Preciso melhorar outras habilidades do árbitro além de só conhecer o texto da regra. É preciso ter habilidade cognitiva de fazer uma percepção de entrar em um ambiente e sentir se é bom ou ruim, qual a temperatura. Temos de melhorar habilidades que não estão ligadas à arbitragem (regras), mas que diretamente vão interferir no desempenho. É ensinar oratória, relação com a mídia, trabalhar com quem é tímido, aumentar a carga de avaliação psicológica. Temos de trabalhar o técnico e o físico aliados com a construção humana. 

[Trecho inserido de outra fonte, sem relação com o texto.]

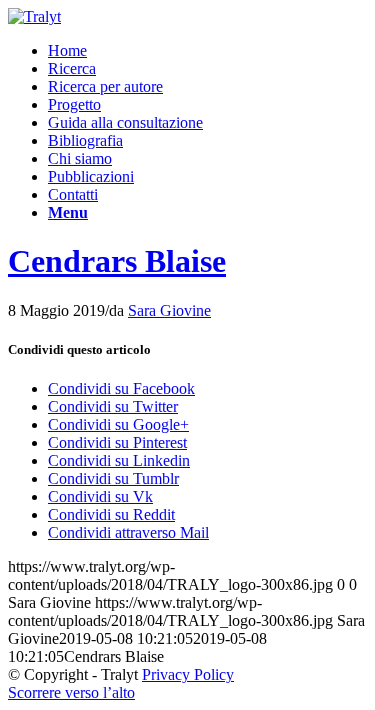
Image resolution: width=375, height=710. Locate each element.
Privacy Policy (188, 674)
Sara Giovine (169, 310)
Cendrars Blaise (117, 261)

Como pretende lidar com a relação aos clubes?

Não existe futebol de alto nível se a gente não dialogar e não conversar. Preciso entender o que os clubes precisam e eles precisam entender o que eu preciso e o que posso ou não fazer. Jamais vou entrar em um clube e pedir para um dirigente tirar um jogador do elenco porque ele perdeu um pênalti. Assim como o clube não pode me pedir para tirar um árbitro da escala porque ele errou. Não existe aqui nenhum profissional mal intencionado. Falo isso com segurança porque tenho uma Corregedoria. Dos 522 árbitros inscritos na FPF, até agora 480 foram aprovados. Se outros não foram, vão passar pelo processo da Corregedoria. Preciso acreditar na minha instituição, no meu processo.